• Task directions:
Output begins at the line with "Task: Open the Help Center link" and ends at the last line of the records below. Copy each line in that span exactly, and leave out pictures.

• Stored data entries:
_____

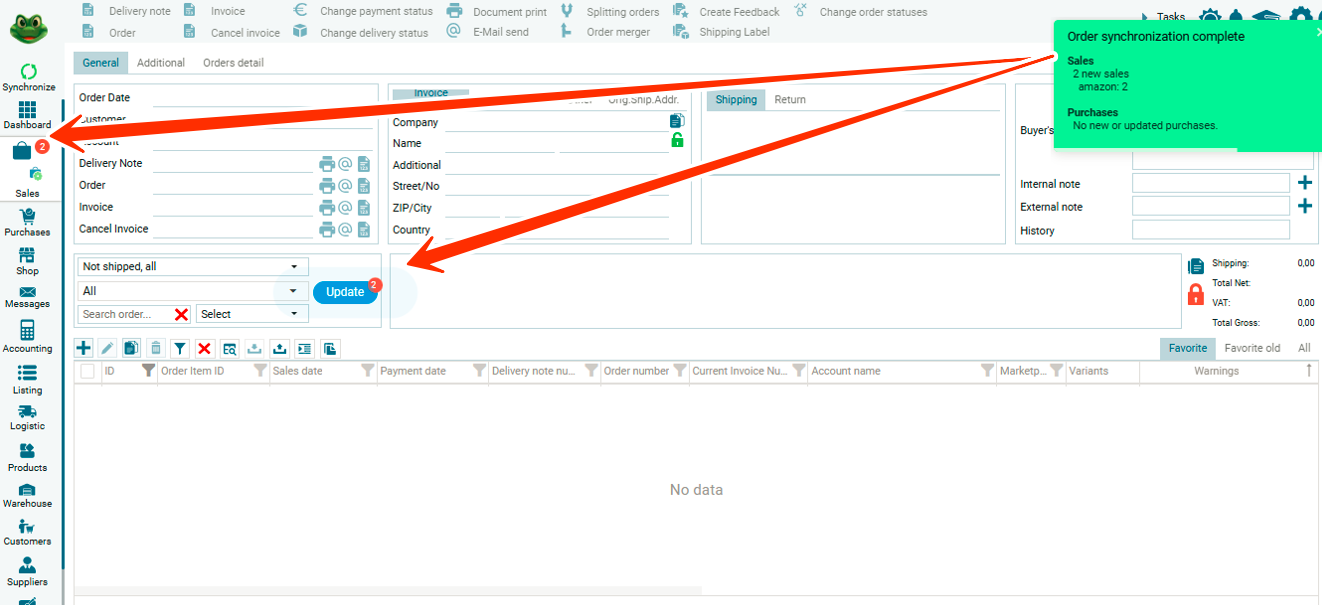Click Change payment status in the top toolbar

pos(376,12)
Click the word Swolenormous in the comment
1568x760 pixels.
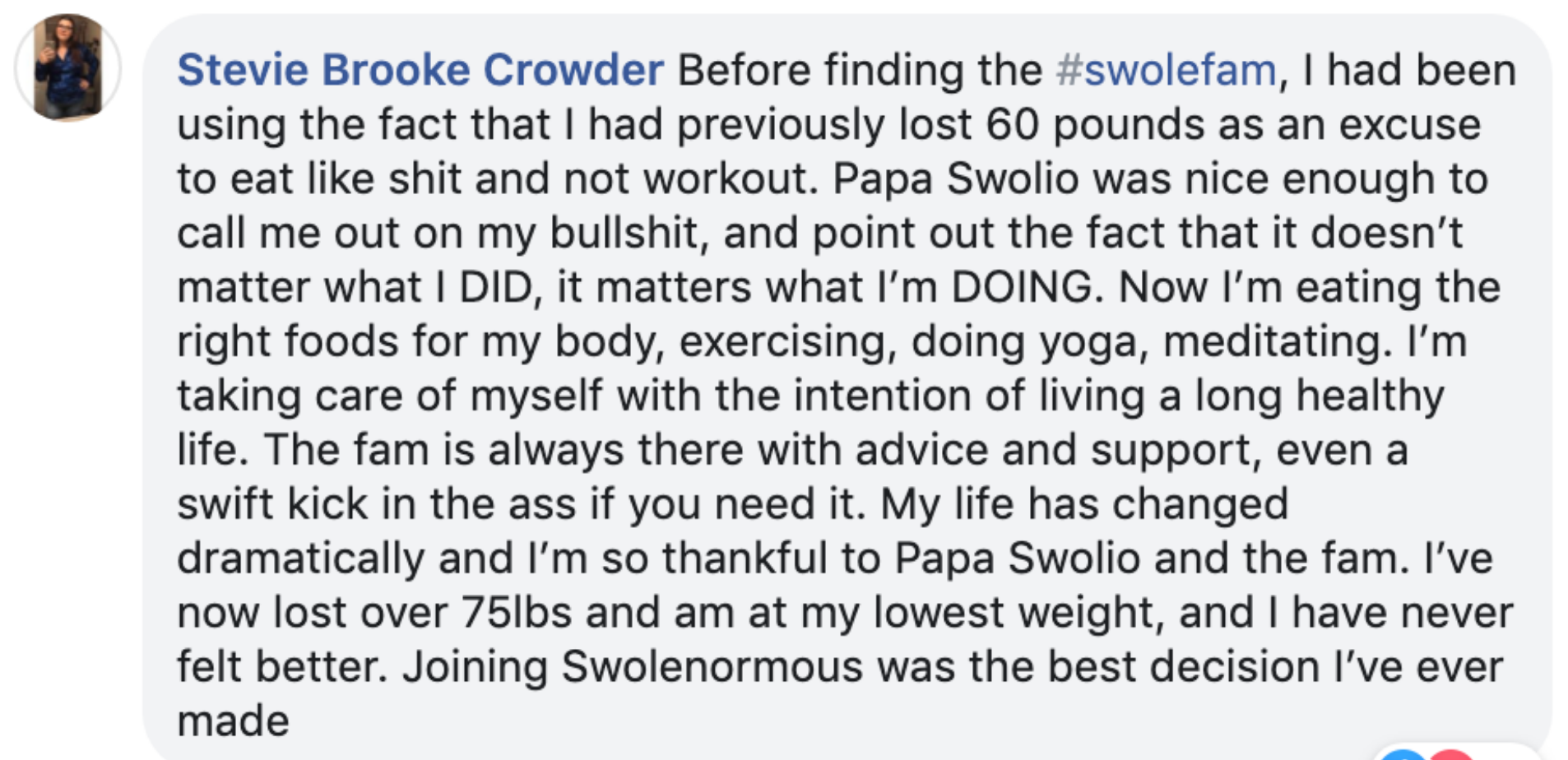tap(712, 666)
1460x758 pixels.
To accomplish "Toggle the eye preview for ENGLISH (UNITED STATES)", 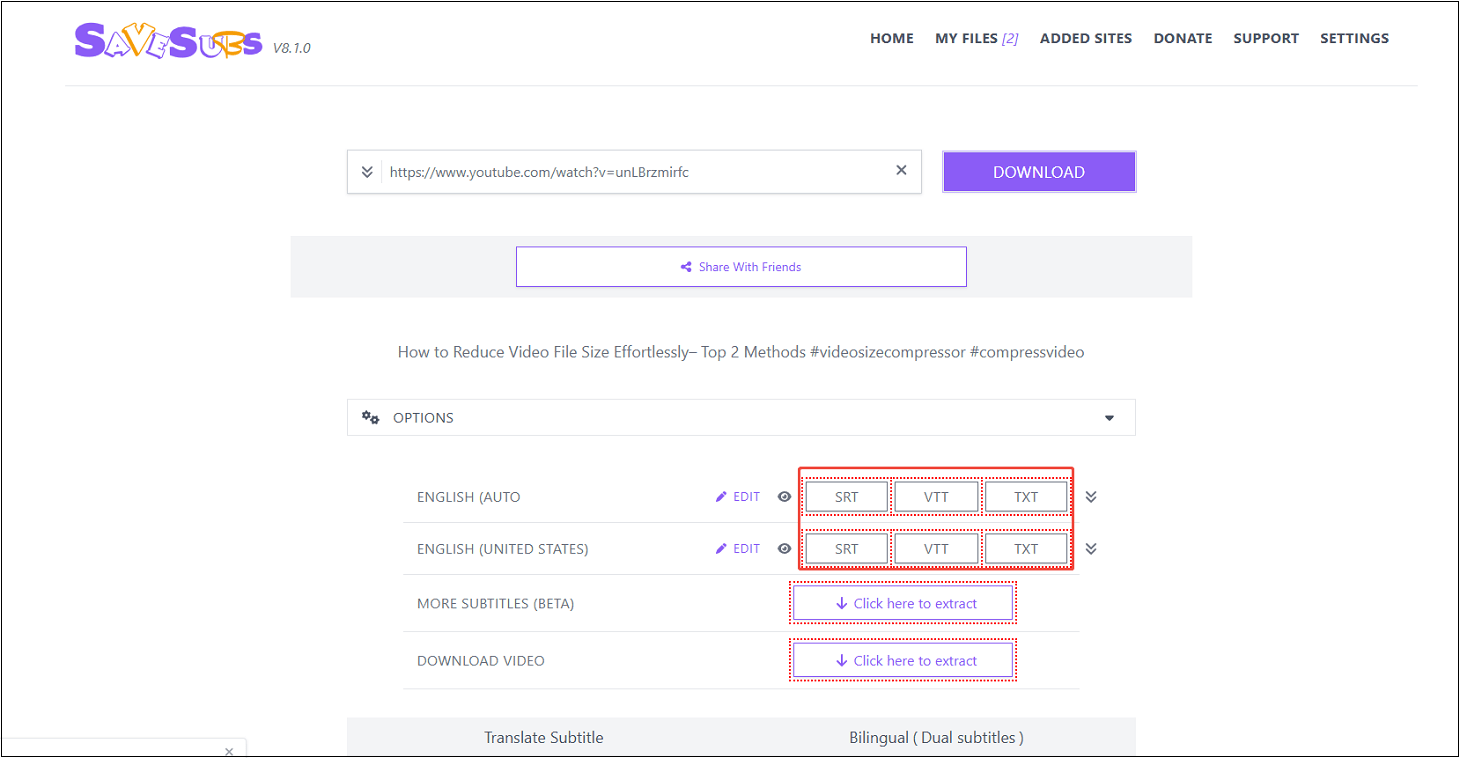I will point(784,548).
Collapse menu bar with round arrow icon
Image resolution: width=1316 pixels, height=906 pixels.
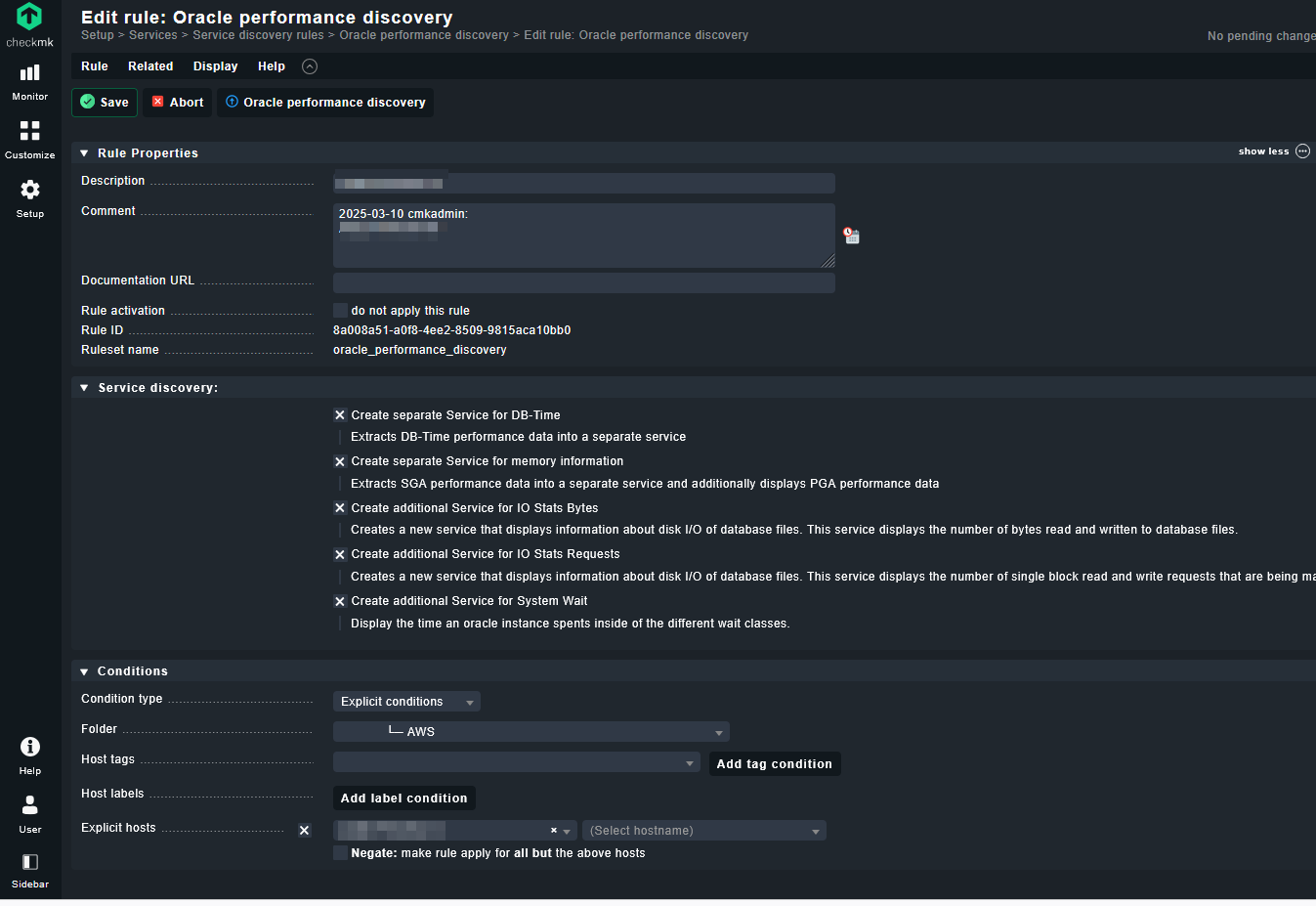[x=310, y=66]
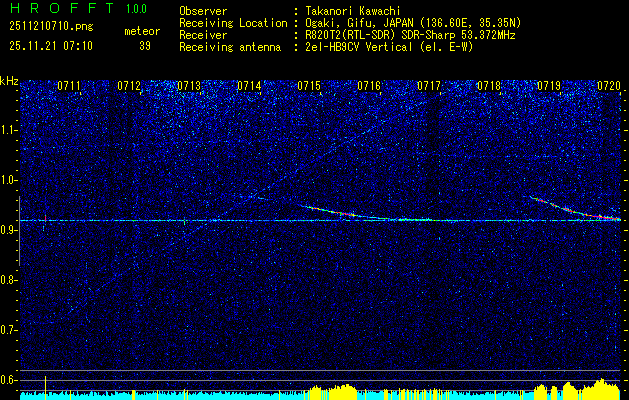The image size is (629, 400).
Task: Click the Receiving antenna field label
Action: tap(231, 46)
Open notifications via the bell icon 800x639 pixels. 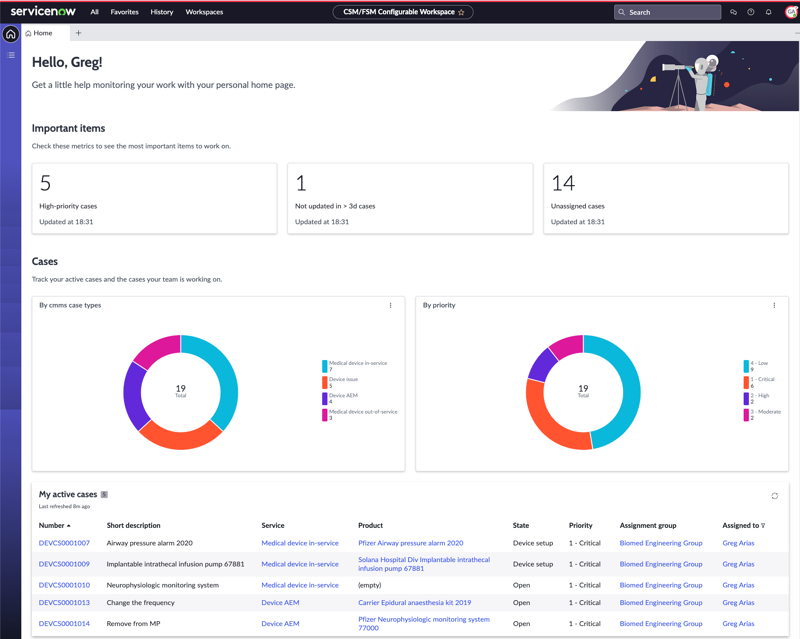768,12
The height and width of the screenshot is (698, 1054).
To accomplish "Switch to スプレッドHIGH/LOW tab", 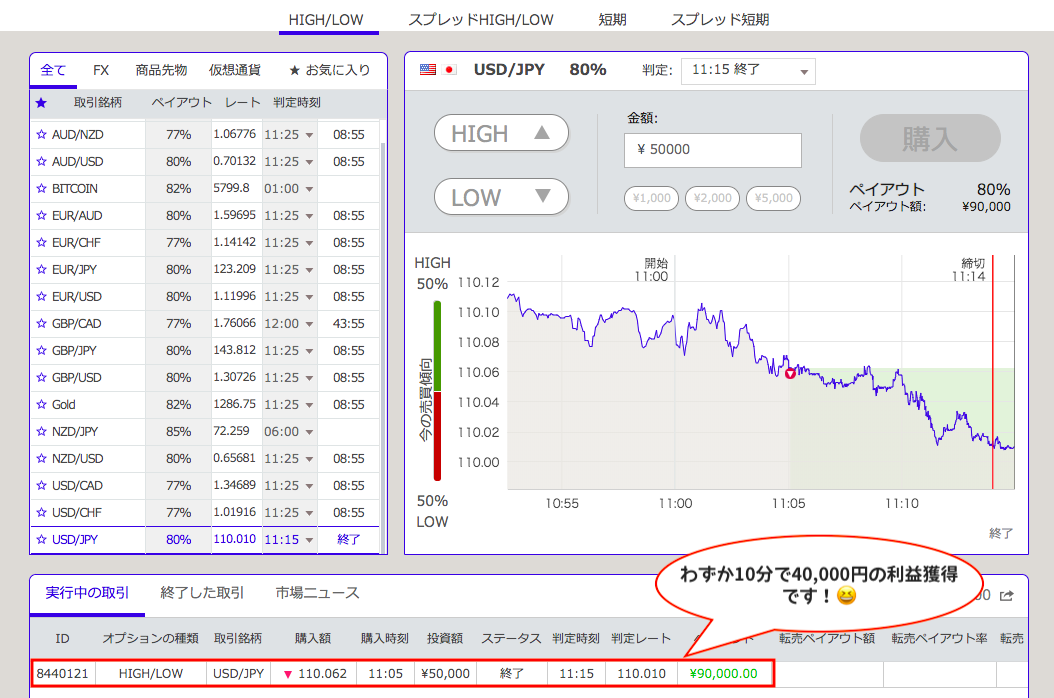I will point(480,19).
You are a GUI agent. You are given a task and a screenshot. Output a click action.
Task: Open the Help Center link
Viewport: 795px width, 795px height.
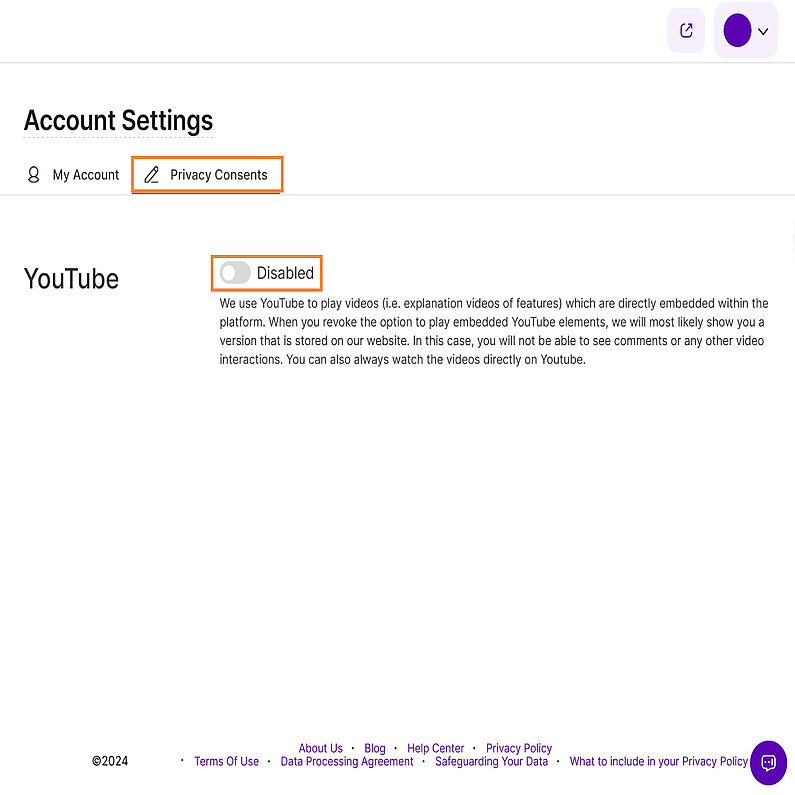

_____

• The answer:
Task: Open the Help Center link
Viewport: 795px width, 795px height.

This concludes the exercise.